Screenshot grounding data

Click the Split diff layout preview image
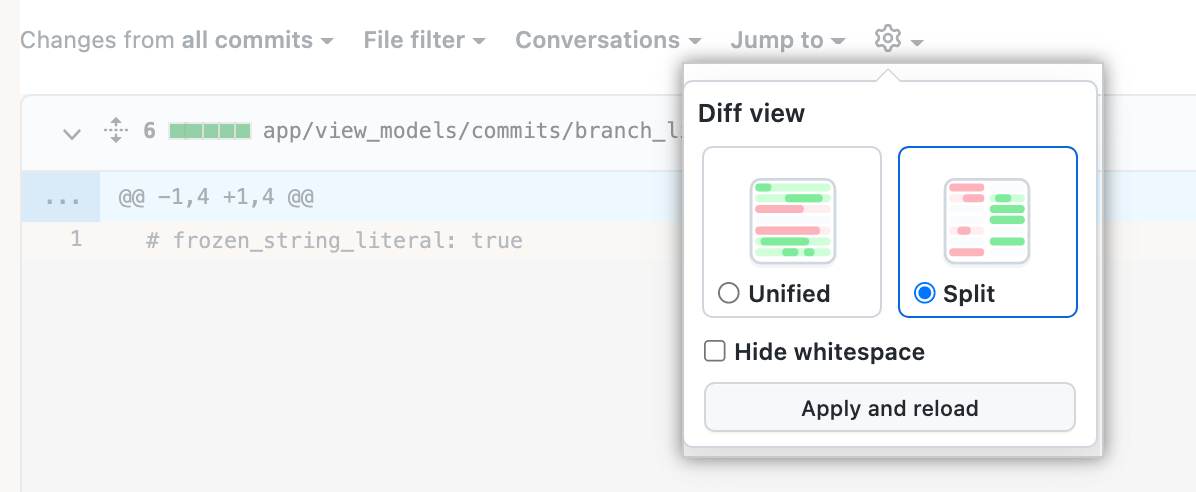Viewport: 1196px width, 492px height. [987, 220]
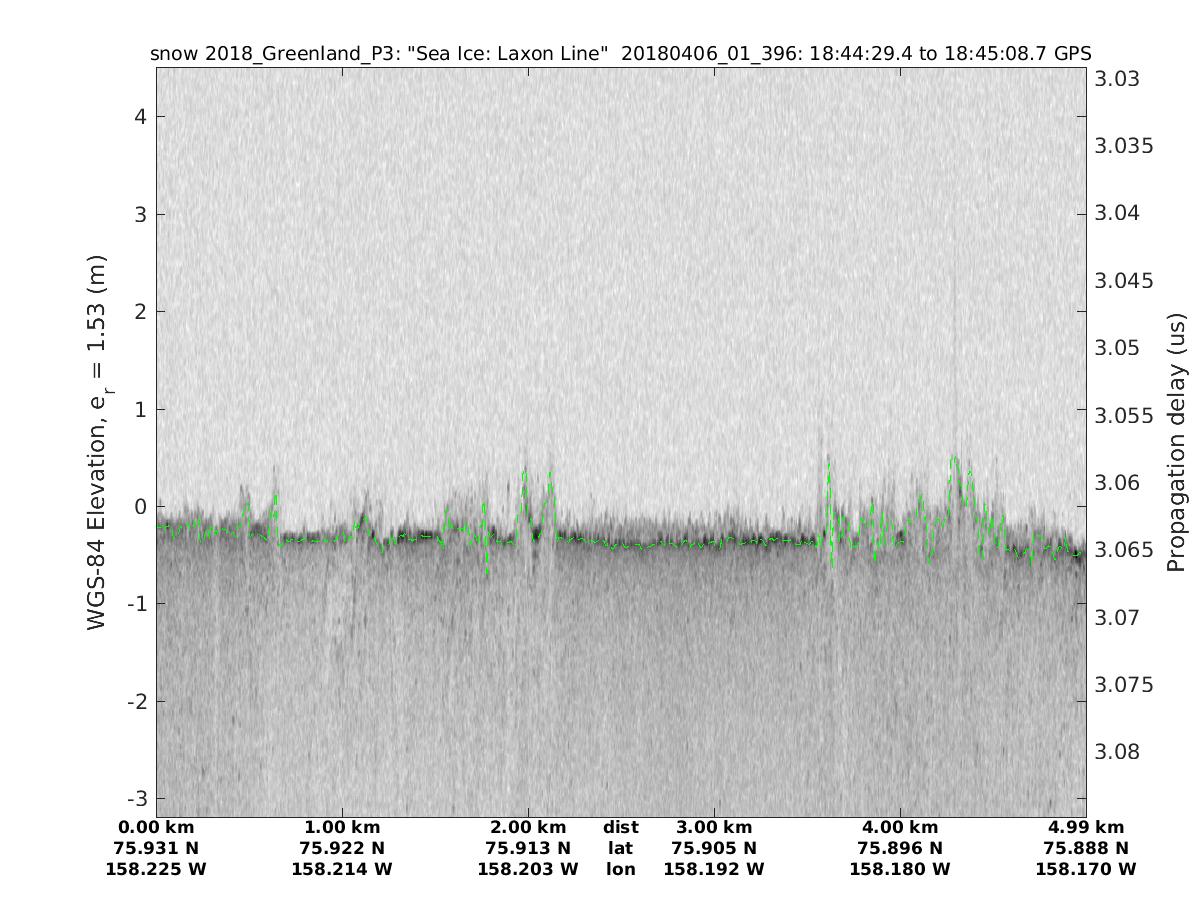Screen dimensions: 1200x900
Task: Click the 'dist' legend label
Action: tap(620, 827)

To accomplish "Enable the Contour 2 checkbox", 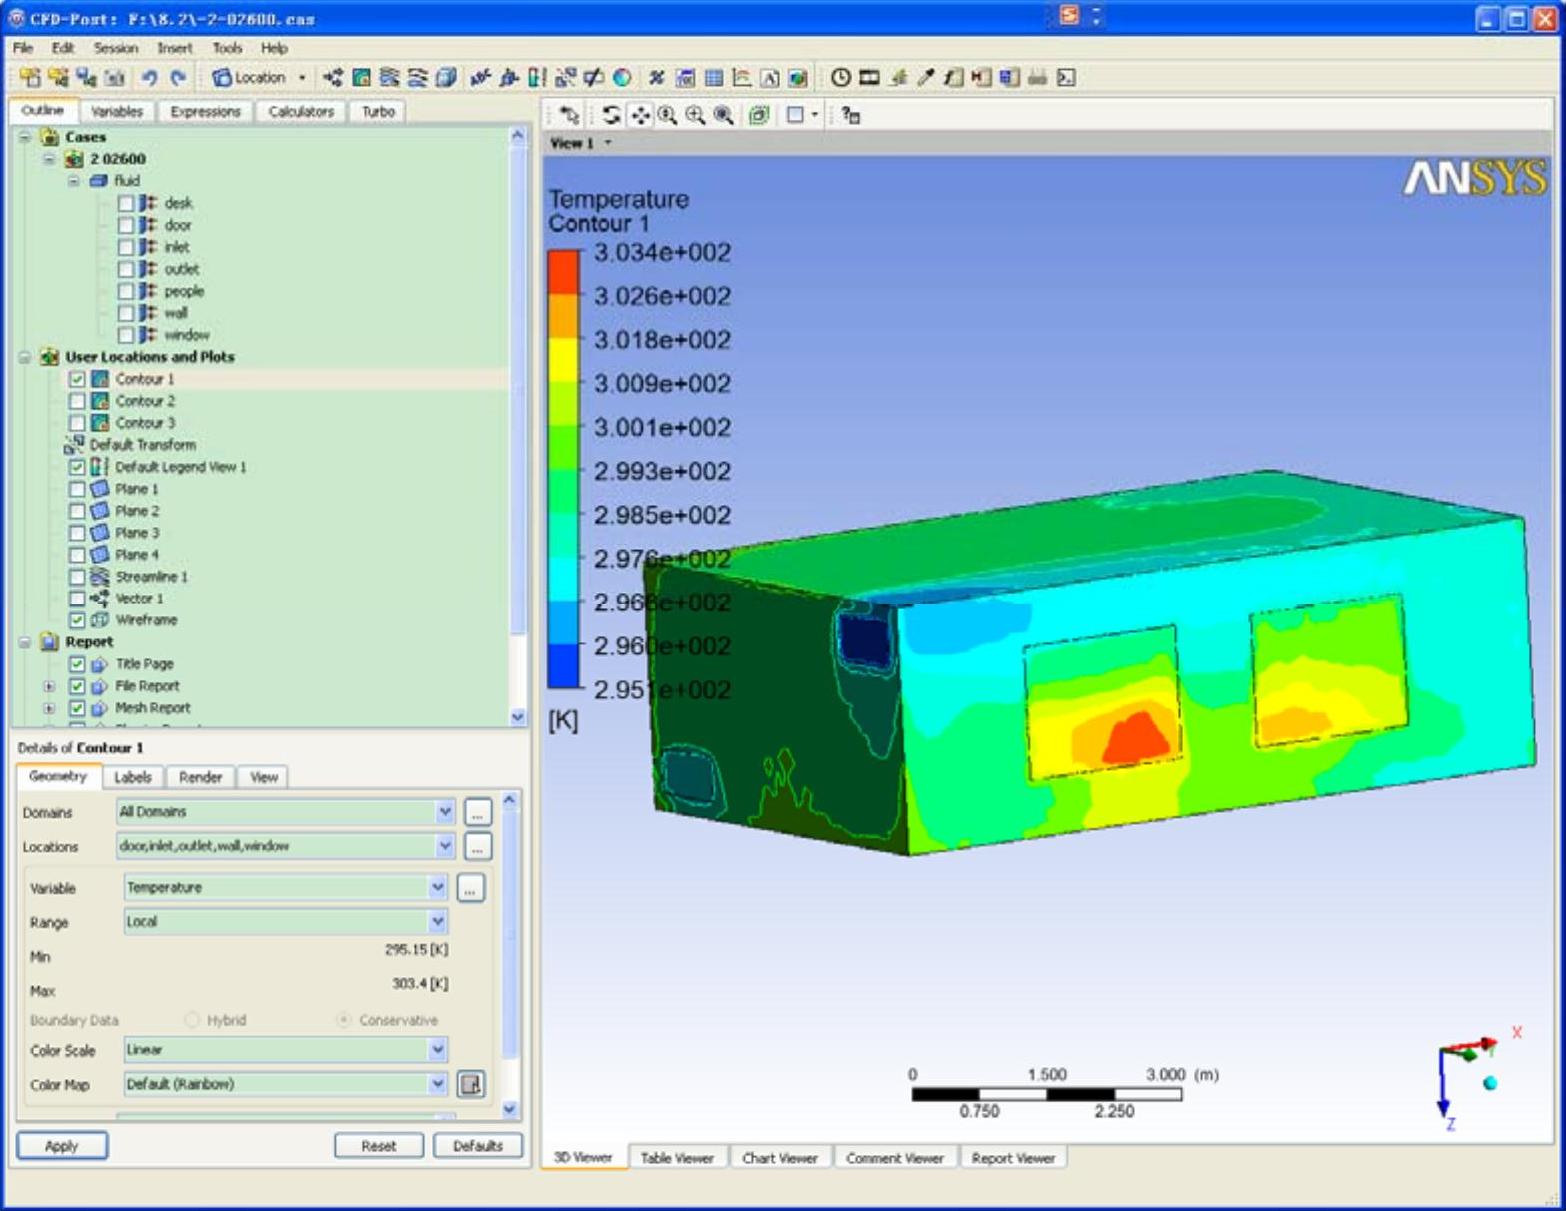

HOW TO COMPLETE THIS TASK => After removing the pictures, repeat the remaining records exactly.

TASK OUTPUT =>
Click the Split diff layout preview image
Viewport: 1196px width, 492px height. [987, 220]
Screen dimensions: 1200x900
Task: Click the 'dist' legend label
Action: tap(620, 827)

To accomplish "Enable the Contour 2 checkbox", 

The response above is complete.